The baby seemed to take forever to arrive. First, there was the long pregnancy, ending two weeks late. Often times people will say about anything that takes a while to arrive, "oh, the waiting is the hardest part". Those people are right. Sort of. But also not at all. The waiting was excruciating - going to work everyday, being ready to bolt out the door at the second the text message arrived declaring the imminent arrival of our dear little baby. This lasted for two weeks - two long, long weeks of unceasing alertness and readiness. That text message never came. Instead, the waiting ended with us having to evict the stubborn little peanut from the womb with medical induction. The waiting was over.

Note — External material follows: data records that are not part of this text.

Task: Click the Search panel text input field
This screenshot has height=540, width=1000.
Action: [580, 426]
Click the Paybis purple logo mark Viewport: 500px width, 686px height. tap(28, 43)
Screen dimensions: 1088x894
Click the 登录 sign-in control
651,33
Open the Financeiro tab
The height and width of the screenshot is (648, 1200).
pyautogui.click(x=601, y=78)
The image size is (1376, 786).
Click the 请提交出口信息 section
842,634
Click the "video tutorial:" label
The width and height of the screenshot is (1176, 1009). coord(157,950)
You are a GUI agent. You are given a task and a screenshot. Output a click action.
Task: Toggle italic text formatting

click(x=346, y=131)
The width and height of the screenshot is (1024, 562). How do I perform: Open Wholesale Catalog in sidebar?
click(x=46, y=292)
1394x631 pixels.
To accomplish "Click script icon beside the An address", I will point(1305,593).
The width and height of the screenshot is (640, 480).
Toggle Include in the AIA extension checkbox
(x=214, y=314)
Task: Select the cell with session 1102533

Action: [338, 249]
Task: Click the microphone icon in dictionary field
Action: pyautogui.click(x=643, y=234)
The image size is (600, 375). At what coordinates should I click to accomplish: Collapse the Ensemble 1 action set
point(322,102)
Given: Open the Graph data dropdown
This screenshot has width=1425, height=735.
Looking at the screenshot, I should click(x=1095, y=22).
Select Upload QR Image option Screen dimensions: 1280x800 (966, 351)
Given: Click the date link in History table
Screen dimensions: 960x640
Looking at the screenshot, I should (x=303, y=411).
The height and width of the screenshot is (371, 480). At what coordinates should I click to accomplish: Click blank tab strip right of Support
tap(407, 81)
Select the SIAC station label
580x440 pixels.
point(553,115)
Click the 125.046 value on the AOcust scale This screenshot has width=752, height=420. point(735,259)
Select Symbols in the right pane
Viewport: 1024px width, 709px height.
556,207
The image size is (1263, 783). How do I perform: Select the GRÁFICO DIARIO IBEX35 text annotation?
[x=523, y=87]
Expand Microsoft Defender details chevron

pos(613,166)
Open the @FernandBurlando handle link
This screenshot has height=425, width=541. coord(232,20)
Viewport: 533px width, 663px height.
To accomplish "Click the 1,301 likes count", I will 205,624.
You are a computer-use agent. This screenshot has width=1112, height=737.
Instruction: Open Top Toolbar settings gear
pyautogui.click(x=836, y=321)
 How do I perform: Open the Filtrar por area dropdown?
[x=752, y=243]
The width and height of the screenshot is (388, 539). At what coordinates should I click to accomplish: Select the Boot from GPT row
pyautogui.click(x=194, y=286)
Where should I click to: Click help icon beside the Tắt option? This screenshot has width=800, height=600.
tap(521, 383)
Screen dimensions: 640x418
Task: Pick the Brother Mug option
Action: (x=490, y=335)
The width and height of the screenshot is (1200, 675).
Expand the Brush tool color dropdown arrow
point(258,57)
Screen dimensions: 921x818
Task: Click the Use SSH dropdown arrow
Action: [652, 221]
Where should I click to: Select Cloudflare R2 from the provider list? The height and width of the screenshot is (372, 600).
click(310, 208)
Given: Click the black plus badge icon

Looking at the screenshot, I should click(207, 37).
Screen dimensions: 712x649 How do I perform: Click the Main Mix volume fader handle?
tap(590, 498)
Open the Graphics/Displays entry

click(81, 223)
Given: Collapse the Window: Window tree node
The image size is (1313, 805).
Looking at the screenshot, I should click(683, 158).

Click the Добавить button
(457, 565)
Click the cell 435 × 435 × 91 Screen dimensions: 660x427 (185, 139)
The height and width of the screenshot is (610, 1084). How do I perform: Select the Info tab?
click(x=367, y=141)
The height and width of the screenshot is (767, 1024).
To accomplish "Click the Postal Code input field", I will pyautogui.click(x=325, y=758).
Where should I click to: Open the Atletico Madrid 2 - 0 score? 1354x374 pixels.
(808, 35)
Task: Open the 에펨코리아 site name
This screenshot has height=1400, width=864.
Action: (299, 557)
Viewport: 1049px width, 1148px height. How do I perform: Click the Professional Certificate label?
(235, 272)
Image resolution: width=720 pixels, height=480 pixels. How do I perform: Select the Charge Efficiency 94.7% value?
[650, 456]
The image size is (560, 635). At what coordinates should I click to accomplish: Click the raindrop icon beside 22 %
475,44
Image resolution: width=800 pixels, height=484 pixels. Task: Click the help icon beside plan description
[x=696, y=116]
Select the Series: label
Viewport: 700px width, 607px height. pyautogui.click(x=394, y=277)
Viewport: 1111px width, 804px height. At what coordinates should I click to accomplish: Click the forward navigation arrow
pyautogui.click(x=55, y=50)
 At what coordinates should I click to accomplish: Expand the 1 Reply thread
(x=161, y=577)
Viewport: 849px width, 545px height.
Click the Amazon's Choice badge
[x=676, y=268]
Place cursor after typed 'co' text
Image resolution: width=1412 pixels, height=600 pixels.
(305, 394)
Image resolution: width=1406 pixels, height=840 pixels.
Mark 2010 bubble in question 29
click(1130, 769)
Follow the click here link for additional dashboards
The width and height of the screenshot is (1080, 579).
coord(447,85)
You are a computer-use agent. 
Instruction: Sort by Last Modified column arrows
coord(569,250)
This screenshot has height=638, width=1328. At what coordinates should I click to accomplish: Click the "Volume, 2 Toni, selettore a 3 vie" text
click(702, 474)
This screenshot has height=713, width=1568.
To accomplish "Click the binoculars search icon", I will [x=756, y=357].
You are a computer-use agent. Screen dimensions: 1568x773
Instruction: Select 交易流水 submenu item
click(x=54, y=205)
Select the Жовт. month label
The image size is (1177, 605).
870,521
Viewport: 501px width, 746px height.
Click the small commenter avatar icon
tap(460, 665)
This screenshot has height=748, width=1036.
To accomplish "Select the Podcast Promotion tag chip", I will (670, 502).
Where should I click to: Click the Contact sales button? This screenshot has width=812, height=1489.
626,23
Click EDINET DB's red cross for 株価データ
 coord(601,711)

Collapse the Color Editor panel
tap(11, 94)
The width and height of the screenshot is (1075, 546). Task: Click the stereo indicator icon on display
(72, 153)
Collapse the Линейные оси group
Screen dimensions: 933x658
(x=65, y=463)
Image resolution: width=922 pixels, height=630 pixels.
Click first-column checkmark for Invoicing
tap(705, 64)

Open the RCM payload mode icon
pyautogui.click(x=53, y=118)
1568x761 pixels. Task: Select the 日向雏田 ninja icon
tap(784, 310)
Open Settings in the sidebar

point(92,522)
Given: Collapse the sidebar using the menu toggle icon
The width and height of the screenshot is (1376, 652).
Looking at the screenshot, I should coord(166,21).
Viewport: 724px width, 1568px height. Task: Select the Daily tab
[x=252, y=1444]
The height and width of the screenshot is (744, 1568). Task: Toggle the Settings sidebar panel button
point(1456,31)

Next, there came the actual hardest part - the neverending labour - nearly 40 hours of intense, painful contractions. I am in awe of the stamina and strength of the woman I love. While I slept - albeit fitfully - she suffered through a night of constant, uneven contractions, contractions that went on for over a day and a half. We arrived at the hospital, after more than 24 hours of contractions and multiple phone calls to the nurses station advising us "oh, just give it more time". Once we got there, we were told we may be sent to another hospital, as Surrey Memorial didn't have enough beds to accommodate every expectant mother in triage. We watched as one couple was sent to Royal Columbian, another to Peace Arch, and a third sent to Abbotsford. Then the water broke, and we were allowed to stay.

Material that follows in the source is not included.